About this task — Set the entries below down again, please. Match them exactly.

Data —

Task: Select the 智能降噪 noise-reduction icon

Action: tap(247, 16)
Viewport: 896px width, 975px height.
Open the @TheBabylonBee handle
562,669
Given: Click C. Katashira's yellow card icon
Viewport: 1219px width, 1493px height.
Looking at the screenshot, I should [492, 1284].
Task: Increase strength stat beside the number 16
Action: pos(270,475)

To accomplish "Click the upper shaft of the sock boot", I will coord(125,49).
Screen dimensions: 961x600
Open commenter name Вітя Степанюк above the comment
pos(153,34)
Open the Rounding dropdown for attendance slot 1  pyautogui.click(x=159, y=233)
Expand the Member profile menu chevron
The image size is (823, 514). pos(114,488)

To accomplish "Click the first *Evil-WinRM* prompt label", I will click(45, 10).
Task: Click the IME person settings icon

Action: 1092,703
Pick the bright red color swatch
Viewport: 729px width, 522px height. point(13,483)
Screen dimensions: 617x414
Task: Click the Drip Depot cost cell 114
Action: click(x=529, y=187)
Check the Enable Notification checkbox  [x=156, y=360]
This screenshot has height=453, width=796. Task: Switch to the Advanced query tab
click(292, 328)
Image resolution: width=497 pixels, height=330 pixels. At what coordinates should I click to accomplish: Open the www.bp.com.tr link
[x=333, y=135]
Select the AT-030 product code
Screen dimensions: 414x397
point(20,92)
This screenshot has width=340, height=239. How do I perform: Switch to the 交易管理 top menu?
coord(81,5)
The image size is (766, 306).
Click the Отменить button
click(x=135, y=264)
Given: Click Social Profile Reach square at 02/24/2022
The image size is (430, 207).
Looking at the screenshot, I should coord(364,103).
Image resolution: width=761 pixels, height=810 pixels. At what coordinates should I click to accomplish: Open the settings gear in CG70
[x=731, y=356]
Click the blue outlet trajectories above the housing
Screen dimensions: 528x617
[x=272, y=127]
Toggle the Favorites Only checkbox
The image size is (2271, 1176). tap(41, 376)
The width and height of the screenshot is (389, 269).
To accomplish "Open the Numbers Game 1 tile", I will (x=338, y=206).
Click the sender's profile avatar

Your solution —
Task: Select the 智能降噪 noise-reduction icon

Action: tap(247, 16)
Viewport: 896px width, 975px height.
Open the @TheBabylonBee handle
562,669
Given: Click C. Katashira's yellow card icon
Viewport: 1219px width, 1493px height.
Looking at the screenshot, I should [492, 1284].
Task: Increase strength stat beside the number 16
Action: pos(270,475)

To accomplish "Click the upper shaft of the sock boot", I will coord(125,49).
Screen dimensions: 961x600
Open commenter name Вітя Степанюк above the comment
pos(153,34)
Open the Rounding dropdown for attendance slot 1  pyautogui.click(x=159, y=233)
Expand the Member profile menu chevron
The image size is (823, 514). pos(114,488)

To accomplish "Click the first *Evil-WinRM* prompt label", I will click(45, 10).
Task: Click the IME person settings icon

Action: 1092,703
Pick the bright red color swatch
Viewport: 729px width, 522px height. point(13,483)
Screen dimensions: 617x414
Task: Click the Drip Depot cost cell 114
Action: click(x=529, y=187)
Check the Enable Notification checkbox  [x=156, y=360]
This screenshot has height=453, width=796. Task: Switch to the Advanced query tab
click(292, 328)
Image resolution: width=497 pixels, height=330 pixels. At what coordinates should I click to accomplish: Open the www.bp.com.tr link
[x=333, y=135]
Select the AT-030 product code
Screen dimensions: 414x397
point(20,92)
This screenshot has width=340, height=239. How do I perform: Switch to the 交易管理 top menu?
coord(81,5)
The image size is (766, 306).
Click the Отменить button
click(x=135, y=264)
Given: Click Social Profile Reach square at 02/24/2022
The image size is (430, 207).
Looking at the screenshot, I should coord(364,103).
Image resolution: width=761 pixels, height=810 pixels. At what coordinates should I click to accomplish: Open the settings gear in CG70
[x=731, y=356]
Click the blue outlet trajectories above the housing
Screen dimensions: 528x617
[x=272, y=127]
Toggle the Favorites Only checkbox
The image size is (2271, 1176). tap(41, 376)
The width and height of the screenshot is (389, 269).
To accomplish "Open the Numbers Game 1 tile", I will (x=338, y=206).
Click the sender's profile avatar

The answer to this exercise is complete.